On Jan. 26, the day of the South Carolina primary, Mr. Clinton compared Mr. Obama’s strength in
that state’s primary, which Mr. Obama won, to Jesse Jackson’s two victories in the state’s nominating contests in the 1980s, a comment many blacks in Harlem and elsewhere
found even more offensive.
“It’s demeaning: It suggests the only reason Obama got there was his skin color,” said Derrick
Guest, a 35-year-old African-American video producer. The general response to Mr. Clinton, Mr. Guest added, was: “You’re part of the
family. We bring you in, and then when we turn around, you kind of knifed us in the back.”
In an interview on CNN in March, Mr. Clinton
called the suggestion that he had played racial politics in South Carolina a “myth and a mugging.” In a radio interview in April, he
sharpened his defense of his South Carolina remarks, saying of the Obama campaign, “I think that they played the race card on me.” And he
added, “You got to really go some to play the race card with me my office is in Harlem.”
But the Clinton luster was
already badly tarnished in Harlem, and by the time Mrs. Clinton told USA Today in May that Mr.

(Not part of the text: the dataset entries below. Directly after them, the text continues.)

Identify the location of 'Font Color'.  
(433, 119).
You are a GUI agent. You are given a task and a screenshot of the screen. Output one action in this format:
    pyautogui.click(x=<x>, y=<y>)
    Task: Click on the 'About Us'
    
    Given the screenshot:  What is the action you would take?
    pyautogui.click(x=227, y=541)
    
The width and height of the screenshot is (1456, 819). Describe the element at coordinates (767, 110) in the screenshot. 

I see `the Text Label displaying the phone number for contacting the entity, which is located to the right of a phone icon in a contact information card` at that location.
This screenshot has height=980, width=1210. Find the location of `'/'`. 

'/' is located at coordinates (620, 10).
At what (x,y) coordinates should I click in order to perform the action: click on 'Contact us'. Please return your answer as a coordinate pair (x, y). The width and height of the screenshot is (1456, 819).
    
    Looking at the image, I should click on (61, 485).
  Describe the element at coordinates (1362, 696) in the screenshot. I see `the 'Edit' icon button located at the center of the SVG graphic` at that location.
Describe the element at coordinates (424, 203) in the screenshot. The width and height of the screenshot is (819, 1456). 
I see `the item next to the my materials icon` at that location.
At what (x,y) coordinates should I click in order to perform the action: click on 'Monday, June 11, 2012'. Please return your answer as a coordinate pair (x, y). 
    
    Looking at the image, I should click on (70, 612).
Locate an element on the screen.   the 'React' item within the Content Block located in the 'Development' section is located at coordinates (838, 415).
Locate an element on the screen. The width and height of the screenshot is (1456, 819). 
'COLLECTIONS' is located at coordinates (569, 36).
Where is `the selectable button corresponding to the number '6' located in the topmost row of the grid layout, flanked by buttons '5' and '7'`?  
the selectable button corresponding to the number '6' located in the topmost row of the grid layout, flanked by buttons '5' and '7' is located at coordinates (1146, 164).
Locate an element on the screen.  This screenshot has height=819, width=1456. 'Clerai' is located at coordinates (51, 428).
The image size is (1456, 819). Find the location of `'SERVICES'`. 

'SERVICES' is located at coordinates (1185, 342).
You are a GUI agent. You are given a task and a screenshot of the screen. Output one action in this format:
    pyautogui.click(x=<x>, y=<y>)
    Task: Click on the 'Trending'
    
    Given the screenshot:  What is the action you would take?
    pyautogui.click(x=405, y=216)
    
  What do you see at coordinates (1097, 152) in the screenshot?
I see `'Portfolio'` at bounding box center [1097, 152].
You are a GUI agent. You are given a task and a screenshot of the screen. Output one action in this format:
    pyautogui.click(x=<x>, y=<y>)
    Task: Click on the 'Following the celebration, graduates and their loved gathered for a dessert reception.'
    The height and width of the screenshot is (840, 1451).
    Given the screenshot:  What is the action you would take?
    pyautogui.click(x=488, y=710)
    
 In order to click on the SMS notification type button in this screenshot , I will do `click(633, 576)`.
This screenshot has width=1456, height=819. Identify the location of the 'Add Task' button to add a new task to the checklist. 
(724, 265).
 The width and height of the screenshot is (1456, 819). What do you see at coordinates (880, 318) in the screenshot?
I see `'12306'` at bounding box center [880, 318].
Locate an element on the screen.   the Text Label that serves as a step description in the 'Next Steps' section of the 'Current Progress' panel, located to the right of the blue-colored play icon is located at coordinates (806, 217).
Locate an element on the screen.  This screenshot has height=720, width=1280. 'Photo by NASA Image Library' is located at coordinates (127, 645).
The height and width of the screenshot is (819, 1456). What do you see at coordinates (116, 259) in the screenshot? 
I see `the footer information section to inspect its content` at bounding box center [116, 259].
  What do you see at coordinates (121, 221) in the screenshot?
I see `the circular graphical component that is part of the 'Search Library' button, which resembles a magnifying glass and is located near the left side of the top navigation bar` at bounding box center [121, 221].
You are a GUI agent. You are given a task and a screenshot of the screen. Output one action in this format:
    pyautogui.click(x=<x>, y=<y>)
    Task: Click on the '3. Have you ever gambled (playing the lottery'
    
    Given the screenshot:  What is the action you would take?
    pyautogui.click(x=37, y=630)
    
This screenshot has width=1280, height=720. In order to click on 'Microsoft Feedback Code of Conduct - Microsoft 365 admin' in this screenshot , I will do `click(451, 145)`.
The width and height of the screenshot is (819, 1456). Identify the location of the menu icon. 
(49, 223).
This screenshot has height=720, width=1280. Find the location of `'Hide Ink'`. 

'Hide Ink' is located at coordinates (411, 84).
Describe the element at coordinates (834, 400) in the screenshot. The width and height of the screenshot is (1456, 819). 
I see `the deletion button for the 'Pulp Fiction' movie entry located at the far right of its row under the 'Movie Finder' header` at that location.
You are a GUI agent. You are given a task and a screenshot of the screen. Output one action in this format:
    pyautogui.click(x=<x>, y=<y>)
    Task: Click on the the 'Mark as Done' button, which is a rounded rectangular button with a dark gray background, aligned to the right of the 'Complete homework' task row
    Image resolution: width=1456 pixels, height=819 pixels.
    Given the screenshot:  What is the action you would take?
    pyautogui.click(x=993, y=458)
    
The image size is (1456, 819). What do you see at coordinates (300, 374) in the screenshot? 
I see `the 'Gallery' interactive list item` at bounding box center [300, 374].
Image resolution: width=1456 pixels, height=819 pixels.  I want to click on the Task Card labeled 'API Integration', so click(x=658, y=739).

Obama’s support was weakening among
“hard-working Americans, white Americans,” the street stalls around the former president’s office had been wreathed with Obama
T-shirts for months.
Several Harlem community leaders and business people said that the wounds could be healed if Mr. Clinton campaigned
vigorously for Mr. Obama or offered an overture or apology to the neighborhood. “He needs to say: ‘I bumped my head here; pass the
ribs,’ ” suggested Ms. Sims, the cafe owner.
Others said they thought no apology was necessary.
“The punishment
fit the crime,” said Mr. Canada of the Harlem Children’s Zone, a group at whose building Mr. Clinton has made three appearances.
“To have African-Americans angry and question his loyalty to us and our cause, I know he has suffered through this.”
Mr. Clinton
paid a price, Mr. Canada concluded, “and I think it’s time to move to the next level of healing.”